Ne peut être loué qu’un logement dit décent. Selon l’article 6 de la loi n°89-462 du 6 juillet 1989, une telle habitation est celle « ne laissant pas apparaître de risques manifestes pouvant porter atteinte à la sécurité physique ou à la santé, répondant à un critère de performance énergétique minimale et doté des éléments le rendant conforme à l’usage d’habitation » Mais que recouvre précisément cette notion de décence du logement ?

Les caractéristiques d’un logement décent

 

Les notions de santé et de sécurité

En premier lieu, le logement mis en location ne doit pas présenter de risques pour la sécurité physique de l’occupant. On dit qu’il doit assurer le « clos et le couvert », protégeant les lieux contre les eaux de ruissellement et les remontées d’eau. Il doit disposer de dispositifs de retenue des personnes en bon état (fenêtres, rampes…). Les matériaux de construction, canalisations et revêtements doivent être également en bon état.

 

Les éléments de confort pour l’occupant

Le logement doit disposer au minimum d’une pièce principale ayant soit une surface habitable au moins égale à 9 mètres carrés et une hauteur sous plafond au moins égale à 2,20 mètres ; soit un volume habitable au moins égal à 20 mètres cubes.
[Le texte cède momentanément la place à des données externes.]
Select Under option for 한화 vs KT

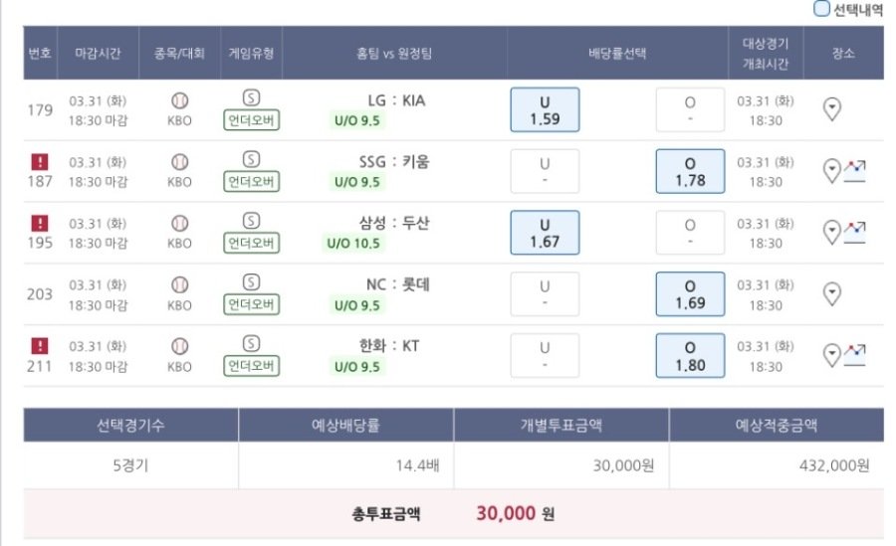545,356
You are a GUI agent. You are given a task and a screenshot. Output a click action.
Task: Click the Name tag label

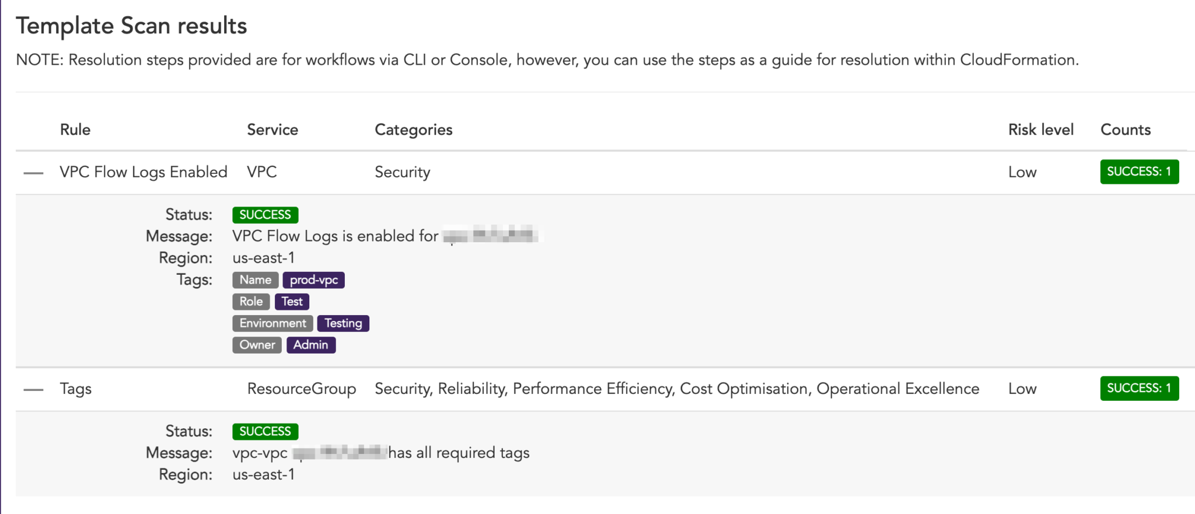point(255,279)
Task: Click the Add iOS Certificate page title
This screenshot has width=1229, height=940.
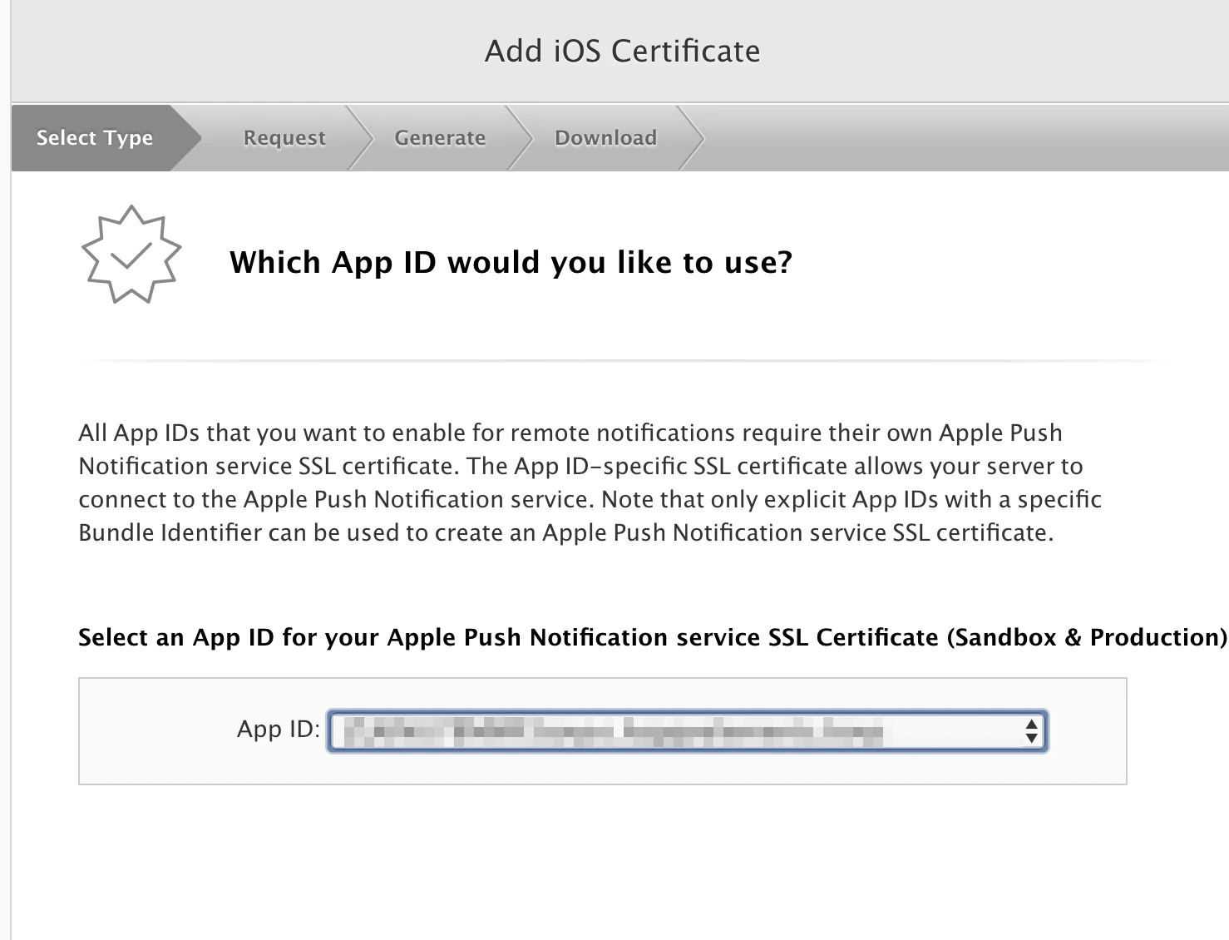Action: (623, 51)
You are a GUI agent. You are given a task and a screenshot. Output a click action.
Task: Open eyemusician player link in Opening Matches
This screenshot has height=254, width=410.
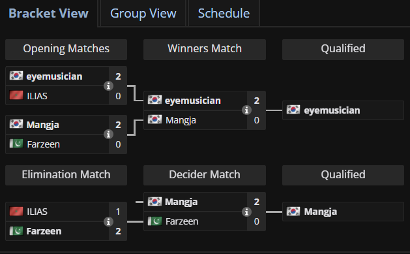[x=54, y=76]
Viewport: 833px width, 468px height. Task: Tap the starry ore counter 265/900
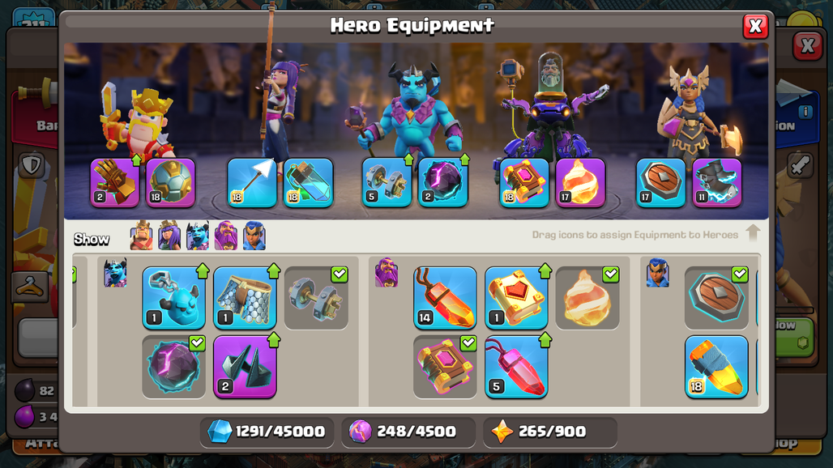[x=550, y=432]
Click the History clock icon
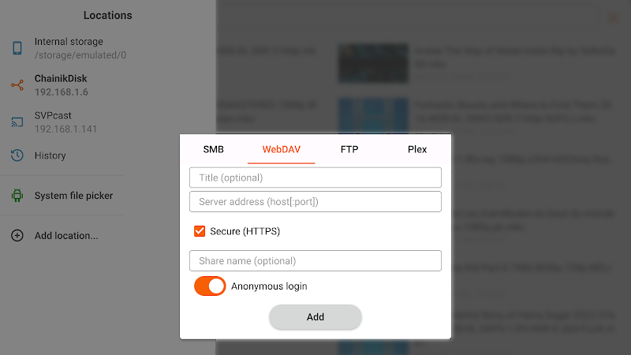The height and width of the screenshot is (355, 631). pos(17,155)
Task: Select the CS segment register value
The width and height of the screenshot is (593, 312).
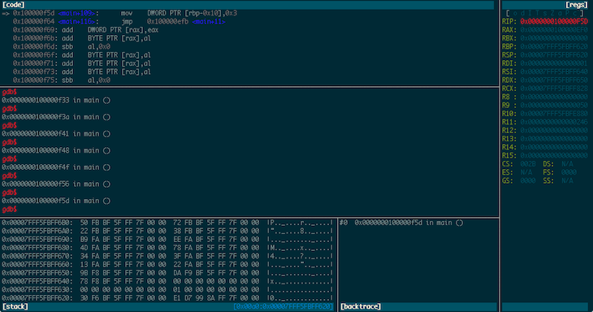Action: [528, 164]

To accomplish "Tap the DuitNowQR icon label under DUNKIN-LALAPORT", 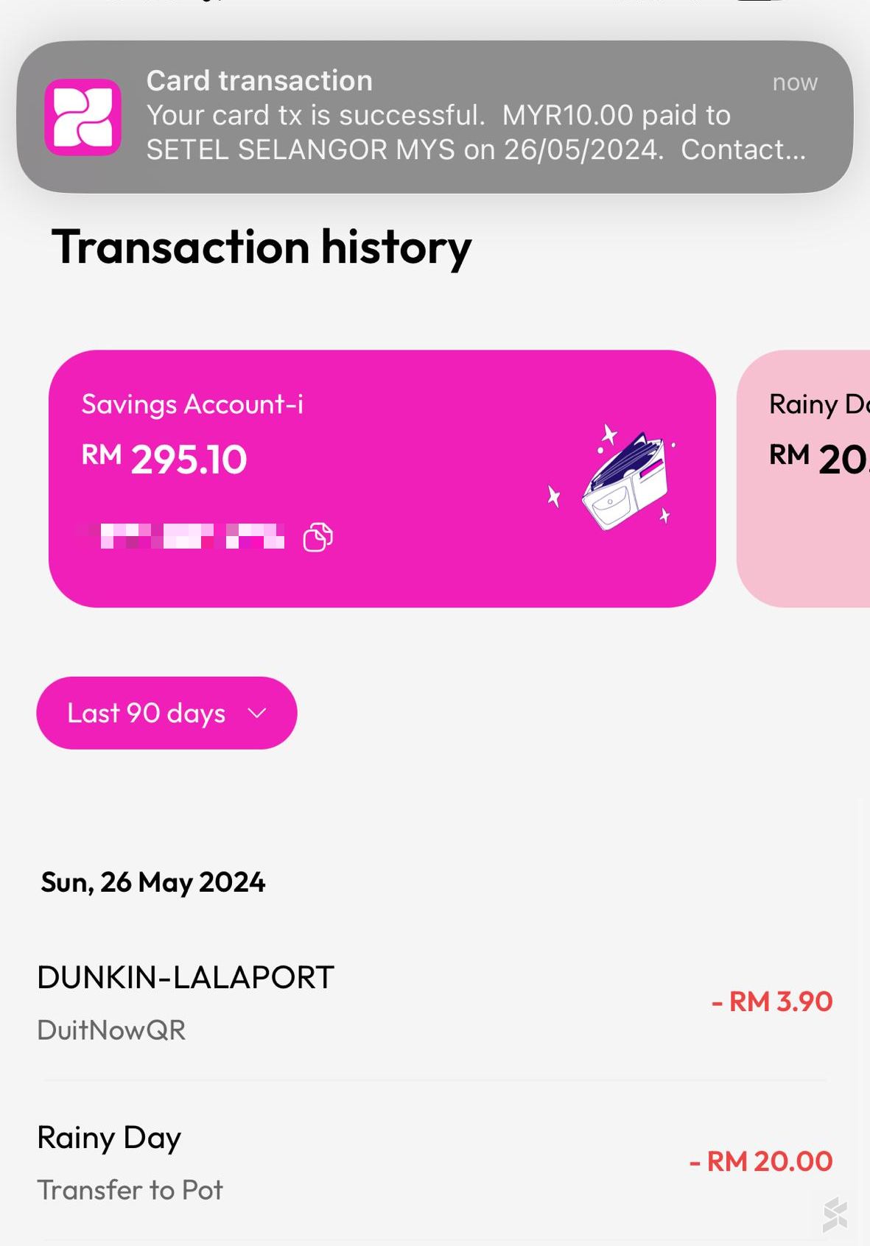I will point(111,1030).
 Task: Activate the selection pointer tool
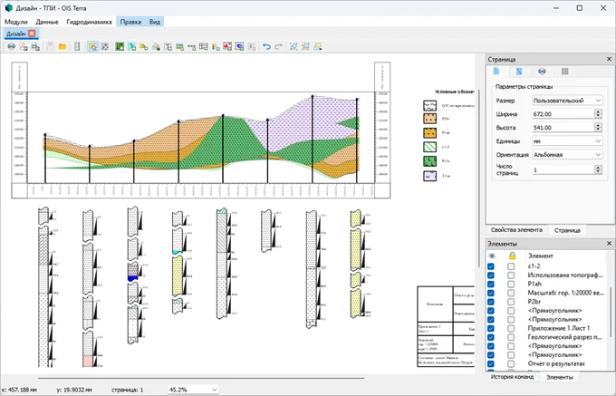92,46
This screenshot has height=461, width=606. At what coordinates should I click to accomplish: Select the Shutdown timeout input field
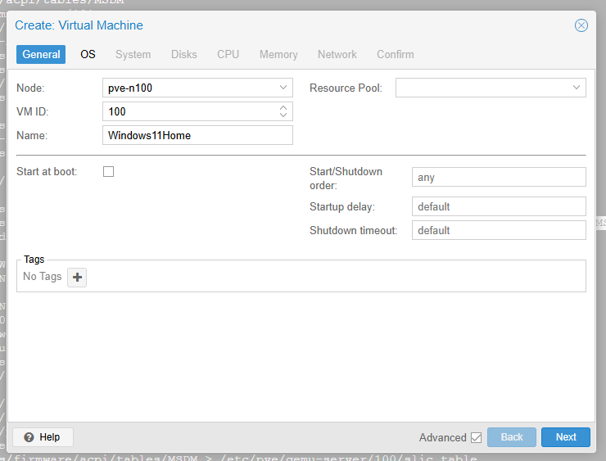tap(499, 230)
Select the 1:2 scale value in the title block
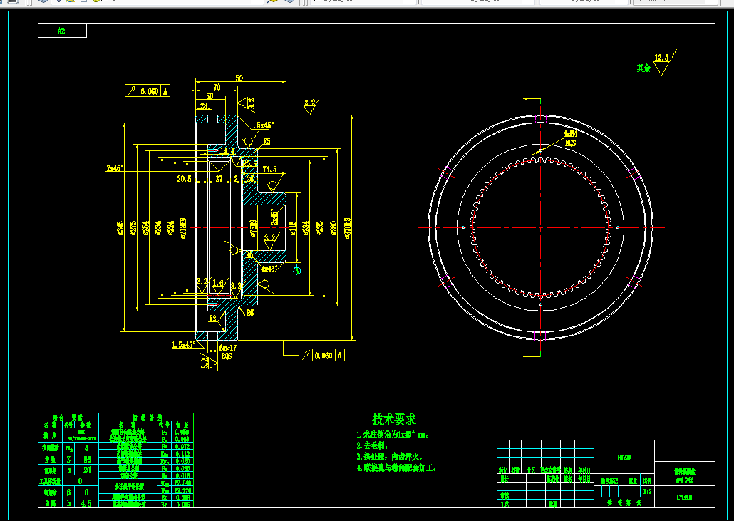 [x=648, y=492]
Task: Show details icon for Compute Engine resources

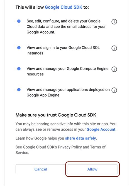Action: click(x=114, y=69)
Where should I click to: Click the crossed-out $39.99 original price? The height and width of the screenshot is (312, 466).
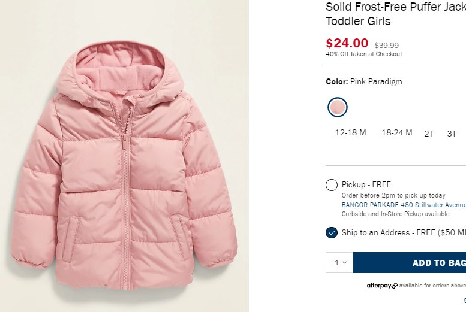386,45
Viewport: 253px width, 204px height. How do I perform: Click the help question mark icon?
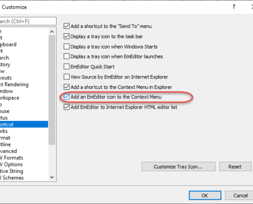pyautogui.click(x=234, y=7)
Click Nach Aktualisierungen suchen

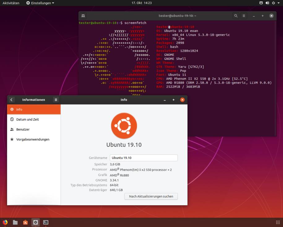coord(151,196)
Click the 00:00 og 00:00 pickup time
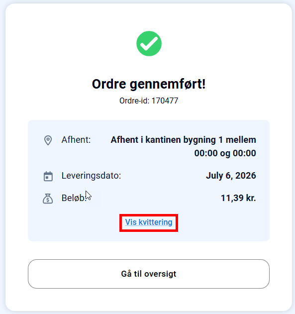The width and height of the screenshot is (295, 314). pyautogui.click(x=225, y=153)
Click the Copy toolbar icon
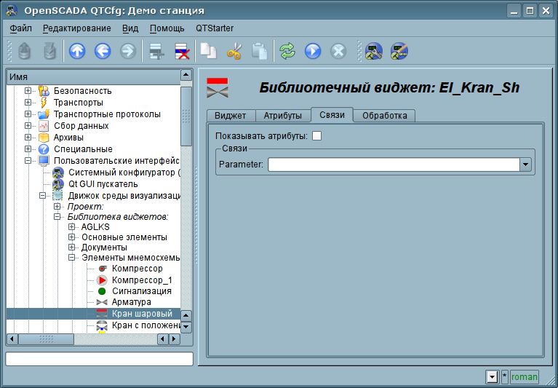This screenshot has height=388, width=558. [x=209, y=51]
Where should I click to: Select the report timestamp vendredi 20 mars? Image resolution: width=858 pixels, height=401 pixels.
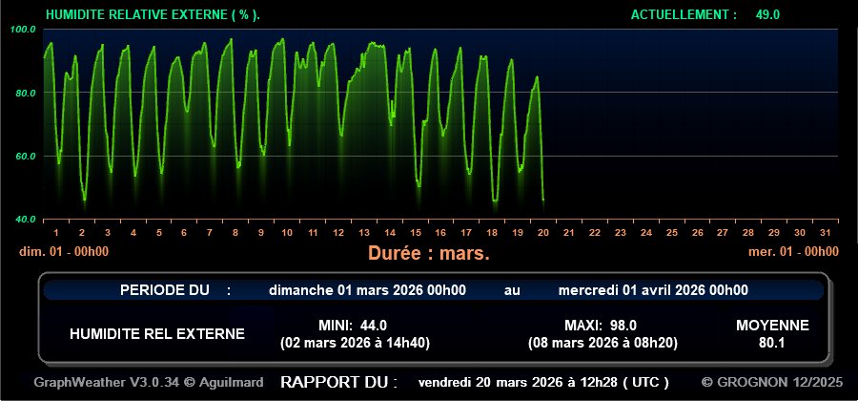(543, 382)
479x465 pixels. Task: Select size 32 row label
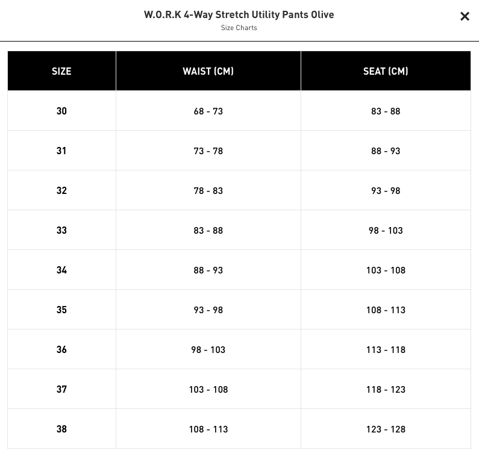pyautogui.click(x=61, y=190)
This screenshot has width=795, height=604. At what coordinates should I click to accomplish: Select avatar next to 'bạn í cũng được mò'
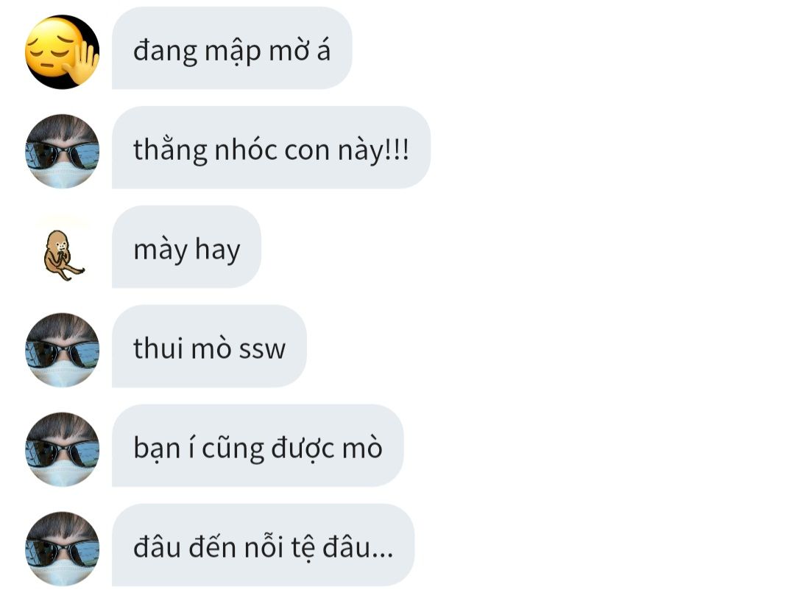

En outre, il doit comporter certains éléments d’équipement et de confort, notamment en termes de chauffage, d’alimentation en eau potable et d’évacuation des eaux usées, de présence d’un coin cuisine comportant un évier alimenté en eau chaude et froide et pouvant recevoir un appareil de cuisson, de présence d’un WC séparé de la cuisine (un WC extérieur est envisageable pour les logements d’une seule pièce) et d’un équipement pour la toilette garantissant l’intimité personnelle.

 

La performance énergétique du logement

Un nouveau critère est venu récemment rejoindre la définition du logement dit décent, celui de la performance énergétique. Ainsi, à partir du 1er janvier 2018, le logement, pour être qualifié de décent, doit être étanche à l’air : il doit être protégé contre les infiltrations d’air parasites ; portes, fenêtres, murs et parois donnant sur l’extérieur doivent présenter une étanchéité à l’air suffisante ; les cheminées doivent être munies de trappes.

 

Les recours du locataire en cas de logement non décent

Ne correspondent par exemple pas aux critères de décence les logements mis en location dont la toiture n’est pas étanche, dont les escaliers sont dangereux, dont les fils électriques sont dénudés, dont les canalisations d’eau et de gaz sont en mauvais état, dont l’éclairement naturel est insuffisant ou encore dans lesquels la pression et de débit de l’eau sont insuffisants. Un locataire peut à tout moment du bail vérifier si son logement est décent. Si tel n’est pas le cas, il peut alors solliciter auprès de son bailleur la mise en conformité du logement. Pour autant, il ne peut cesser de payer le loyer en attendant la mise en conformité. La démarche s’effectue en premier lieu par voie amiable, avant de se jouer par voie judiciaire en cas d’absence de réponse ou d’accord ; le juge du tribunal d’instance pourra alors déterminer la nature des travaux de mise en conformité, réduire le montant du loyer dû ou encore fixer des dommages et intérêts.